EXERCISE PROMPT
Would you please transcribe, exactly as written, the lines of the entries below starting at the one that holds "For every named" and ending at the one that holds "Обратная связь (88, 2516)", both included?

MATERIAL SHOWN
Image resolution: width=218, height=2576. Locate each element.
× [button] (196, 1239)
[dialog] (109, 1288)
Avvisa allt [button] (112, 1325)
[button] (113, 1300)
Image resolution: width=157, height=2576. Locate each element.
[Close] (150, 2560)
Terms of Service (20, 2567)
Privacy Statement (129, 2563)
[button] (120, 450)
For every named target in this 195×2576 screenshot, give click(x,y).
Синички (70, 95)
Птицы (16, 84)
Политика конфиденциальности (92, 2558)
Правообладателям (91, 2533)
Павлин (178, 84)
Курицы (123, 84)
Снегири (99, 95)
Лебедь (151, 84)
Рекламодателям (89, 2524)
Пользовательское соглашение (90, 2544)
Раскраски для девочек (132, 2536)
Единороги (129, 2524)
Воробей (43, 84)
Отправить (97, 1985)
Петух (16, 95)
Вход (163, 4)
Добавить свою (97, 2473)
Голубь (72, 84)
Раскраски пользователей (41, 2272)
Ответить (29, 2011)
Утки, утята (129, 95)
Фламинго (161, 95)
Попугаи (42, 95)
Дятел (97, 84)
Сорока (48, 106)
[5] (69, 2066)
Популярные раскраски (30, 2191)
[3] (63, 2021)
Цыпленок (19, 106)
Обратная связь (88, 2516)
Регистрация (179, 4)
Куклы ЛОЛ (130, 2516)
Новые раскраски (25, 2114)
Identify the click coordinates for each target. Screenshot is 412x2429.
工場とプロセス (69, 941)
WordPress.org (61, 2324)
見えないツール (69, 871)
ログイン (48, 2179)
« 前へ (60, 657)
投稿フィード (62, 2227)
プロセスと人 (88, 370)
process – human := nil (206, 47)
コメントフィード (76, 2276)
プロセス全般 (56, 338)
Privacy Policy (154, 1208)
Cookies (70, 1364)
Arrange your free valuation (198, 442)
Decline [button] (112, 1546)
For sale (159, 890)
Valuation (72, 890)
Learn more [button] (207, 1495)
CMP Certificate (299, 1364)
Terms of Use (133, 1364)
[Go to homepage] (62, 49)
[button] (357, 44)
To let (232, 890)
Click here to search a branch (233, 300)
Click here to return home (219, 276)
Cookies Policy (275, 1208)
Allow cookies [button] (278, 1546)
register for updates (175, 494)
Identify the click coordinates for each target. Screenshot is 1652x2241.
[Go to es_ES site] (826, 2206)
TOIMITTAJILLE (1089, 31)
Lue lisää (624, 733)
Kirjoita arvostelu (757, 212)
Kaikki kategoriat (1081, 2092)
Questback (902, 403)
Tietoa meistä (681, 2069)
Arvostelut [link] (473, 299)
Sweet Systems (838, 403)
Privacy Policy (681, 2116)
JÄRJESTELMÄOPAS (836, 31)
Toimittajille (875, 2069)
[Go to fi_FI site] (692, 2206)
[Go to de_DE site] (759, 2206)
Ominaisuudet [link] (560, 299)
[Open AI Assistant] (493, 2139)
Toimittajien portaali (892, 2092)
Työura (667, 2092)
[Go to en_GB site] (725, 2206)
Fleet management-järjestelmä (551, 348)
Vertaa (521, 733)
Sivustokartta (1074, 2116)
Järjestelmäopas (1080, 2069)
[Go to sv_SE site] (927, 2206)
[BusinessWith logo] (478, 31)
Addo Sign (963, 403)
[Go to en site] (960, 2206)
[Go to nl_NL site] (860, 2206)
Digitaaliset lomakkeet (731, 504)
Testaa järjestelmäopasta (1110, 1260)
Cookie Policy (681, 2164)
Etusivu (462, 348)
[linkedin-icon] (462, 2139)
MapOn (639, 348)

SOLVED EXERCISE
For every named target in this 195×2576 screenshot, give click(x,y).
Синички (70, 95)
Птицы (16, 84)
Политика конфиденциальности (92, 2558)
Правообладателям (91, 2533)
Павлин (178, 84)
Курицы (123, 84)
Снегири (99, 95)
Лебедь (151, 84)
Рекламодателям (89, 2524)
Пользовательское соглашение (90, 2544)
Раскраски для девочек (132, 2536)
Единороги (129, 2524)
Воробей (43, 84)
Отправить (97, 1985)
Петух (16, 95)
Вход (163, 4)
Добавить свою (97, 2473)
Голубь (72, 84)
Раскраски пользователей (41, 2272)
Ответить (29, 2011)
Утки, утята (129, 95)
Фламинго (161, 95)
Попугаи (42, 95)
Дятел (97, 84)
Сорока (48, 106)
[5] (69, 2066)
Популярные раскраски (30, 2191)
[3] (63, 2021)
Цыпленок (19, 106)
Обратная связь (88, 2516)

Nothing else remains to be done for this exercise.